[Dataset entries]
##########
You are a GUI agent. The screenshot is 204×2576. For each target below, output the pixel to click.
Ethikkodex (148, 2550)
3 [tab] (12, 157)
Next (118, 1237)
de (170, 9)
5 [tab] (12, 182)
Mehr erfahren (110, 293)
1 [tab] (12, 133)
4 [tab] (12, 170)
##########
EXERCISE.
The records above must be reproduced word for word.

RESPONSE TO THE EXERCISE.
You are a GUI agent. The screenshot is 204×2576. For each target below, output the pixel to click.
Ethikkodex (148, 2550)
3 [tab] (12, 157)
Next (118, 1237)
de (170, 9)
5 [tab] (12, 182)
Mehr erfahren (110, 293)
1 [tab] (12, 133)
4 [tab] (12, 170)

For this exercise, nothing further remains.